In other news, my computer keeps asking me to sign in to Microsoft Teams.
Gates is a widely admired philanthropist and leader of the fight against coronavirus, but let’s acknowledge that his view of the airline industry could be clouded by pro-technology bias.
In the early 1990s, as video conferencing was gaining traction, my editors at The Miami Herald tried to get me to write stories about how this phenomenon would destroy the market for airline business travel. I ignored them. (Disclosure: At my next newspaper, I was fired.)
In 1990, the number of U.S. airline passengers totaled 466 million. In 2019 it reached 1.1 billion. In other words, video conferencing did not result in diminished air travel. Rather air travel more than doubled after it became popular.
In fact, while the newspaper industry was decimated by an inability to adapt to the Internet, so far the rise of technology has very clearly benefitted the airline industry. As an example, it enabled dramatic growth at United’s San Francisco hub.

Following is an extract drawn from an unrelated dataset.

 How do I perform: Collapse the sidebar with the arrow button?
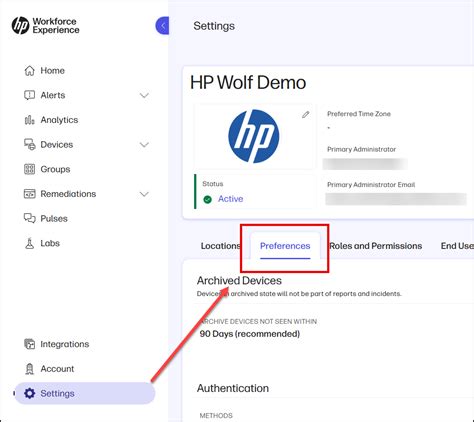pos(162,25)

No wonder that today airline industry leaders categorically reject the thought that the latest video technology will doom the industry.

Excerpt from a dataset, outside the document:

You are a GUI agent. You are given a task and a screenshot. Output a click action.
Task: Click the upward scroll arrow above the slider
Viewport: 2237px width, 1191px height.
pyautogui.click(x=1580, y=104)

“The first time someone loses a sale to a competitor who showed up in person is the last time they try to make a sales call on Zoom.” United Airlines CEO Scott Kirby said on the carrier’s third quarter earnings call in October.
On the Delta earnings call, CEO Ed Bastian answered an analyst’s question about pontification regarding business travel during the coronavirus crisis.

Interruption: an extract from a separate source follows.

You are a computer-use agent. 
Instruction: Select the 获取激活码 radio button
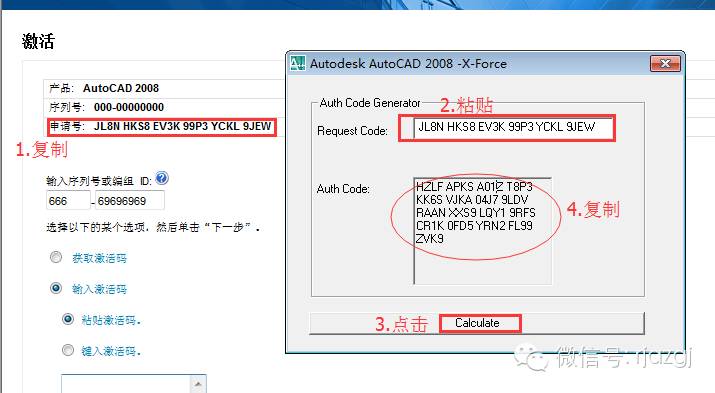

“Having been in this business for a long time, every crisis that I’ve been part of, and it’s been a lot of crises over that twenty-plus years, this was the first thing that people always talked about,” Bastian said, specifying: “the death of business travel and (how) technology was going to replace the need for travel.
“Every single time, business travel has come back stronger than anyone anticipated,” he said. “It will undoubtedly be different, but I think it’s going to come stronger than most of the pundits view.”
Bastian acknowledged that business travel could fall 10% to 20% for a few years before recovering.
It is important to remember that business travel did not just happen as a quirk in the system. It exists because businesses profit from it.
Additionally, many people enjoy it. Today, people regularly post on Twitter saying they miss the travel and the upgrades at airlines and hotels. Not long ago, a business traveler tweeted that she even missed the free pens and plastic bags with the names of the conferences she attended.
Last week, a woman from Durham tweeted: “I miss traveling so much and just remembered the unbridled joy that comes from eating a club sandwich from room service in bed while wearing a hotel robe and watching House Hunters.”
Additionally, a woman from Maine tweeted, “I miss standing in a crowded hotel bar in an unfamiliar city during a conference, with a drink in one hand and my phone in another, trying to find a place that can squeeze in ten of us, who normally live all over North America, in for dinner in thirty minutes.”
Mr. Gates, can I do this on Zoom or Microsoft Teams?